New World Order Must Not Require Major Powers to Delegate Sovereignty to Multilateral Institutions, ‘Nezavisimaya Gazeta’ Says

Paul Goble

            Staunton, March 3 – Recent developments in the US, Great Britain, China and Russiaon show that the major powers are no longer prepared to cede any significant part of their sovereign powers to multilateral institutions. This calls the existing world order into question and must be the basis for the formation of a new one, according to the editors of Nezavisimaya gazeta.

            In an unsigned lead article today, the editors write that “the new international order must and will be formed around a new paradigm – the impossibility of such countries as the US, China and Russia to delegate significant amounts of their sovereignty to multilateral agreements and organizations” (

            And they continue: “If Donald Trump will be reelected, then before 2024, ‘the big three’ – the US, China and Russia – most likely will reach agreement on the foundations of a new architecture of international relations in the world.”  Before presenting this conclusion, the editors lay out their case in the following way.

            “In recent decades,” Nezavisimaya gazeta says, “after the disintegration of the USSR and the end of the Cold War,” a new world order emerged as international relations moved from a bipolar world to a multilateral one, a reflection above all of the growing economic might of China and “the stormy growth of developing economies.”

            But the editors say that “today, it is becoming ever more obvious that the evolution of international relations is acquiring new characteristics, the chief of which is the refusal from the automatic recognition of the winners on the basis of the globalizing principles of economic competition.”

            Trump’s rise in the US and the success of Brexit in the UK “clearly showed to the entire world that the traditional elites of the Anglo-Saxon world are not ready to recognize themselves losers in the economic competition with those coming from Asia,” the editors say. And they are turning ever more sharply toward economic nationalism.

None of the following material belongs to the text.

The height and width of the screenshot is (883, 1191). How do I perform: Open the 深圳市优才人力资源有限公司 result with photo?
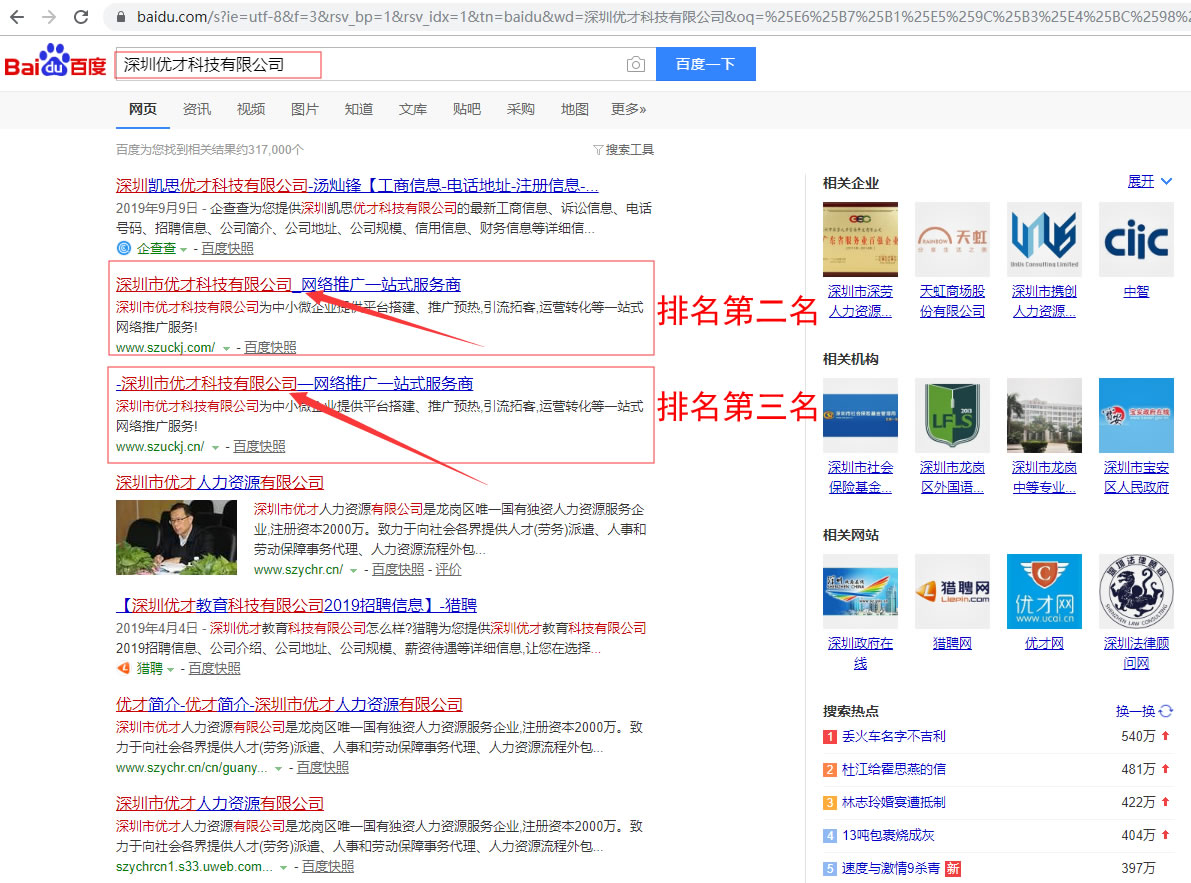pyautogui.click(x=220, y=482)
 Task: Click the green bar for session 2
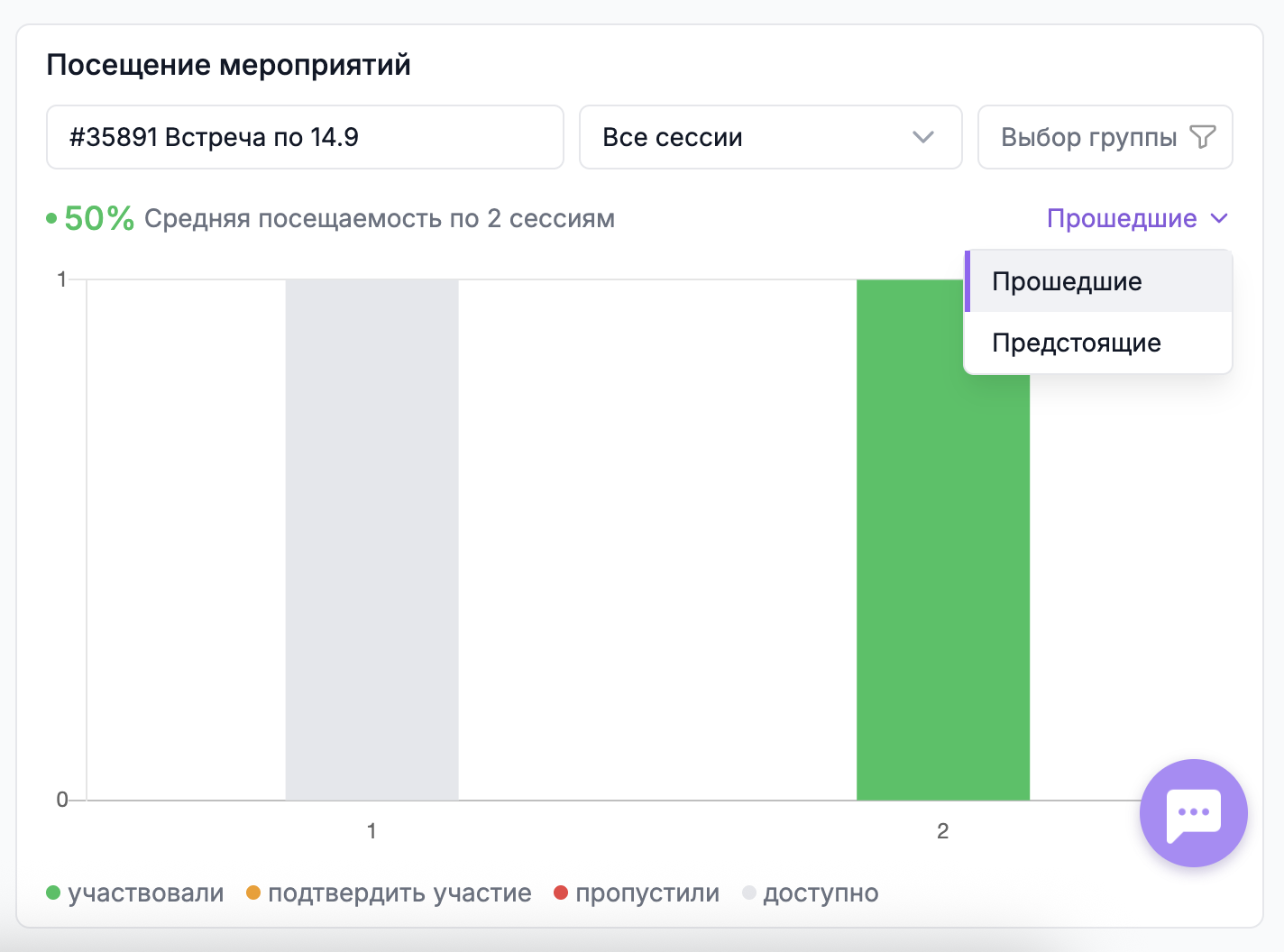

            Over time, that will lead to the weakening or even dismantling of the many international bodies like the WTO, NAFTA or the Trans-Pacific Partnership, given that “the Americans have understood that they can exert their power above all in the format of bilateral relations” more effectively than in multilateral ones. 

            “The conversion of the domestic political agenda into an apology for economic nationalism has led to the growth of influence of political forces which are critical of the mantras of globalization, liberalism, and tolerance on which the ideology of the world was constructed after the cold war.

            According to the independent Moscow paper, “Vladimir Putin in a surprising way turned out to be attuned to politicians who did not want to delegate part of their sovereignty to others.”  And thus he has benefitted from and even is a leader of this shift away from what many called “the Washington consensus.”

            At the same time, “the multi-regional nature of [Russia’s] national interests, as conditioned by geography has created int eh world a false idea about the rebirth of Russia as a great power of the Soviet time. This is unquestionably not so,” the editors of Nezavisimaya gazeta say. 

            “Russia today lacks an internationalist nucleus which lay at the foundation of the expansionist policy of the times of the USSR. The idea of ‘a Russian world’ should have sent a signal to all that there not only will not be any restoration of the former empire but that that cannot be for fundamental conceptual principles.”

            And that means that Putin is increasingly in line with the leaders of the other major powers in stressing sovereignty, national interests “and even national egoism as has occurred in relations with Belarus.” As a result, he and they start with more in common than many may now think.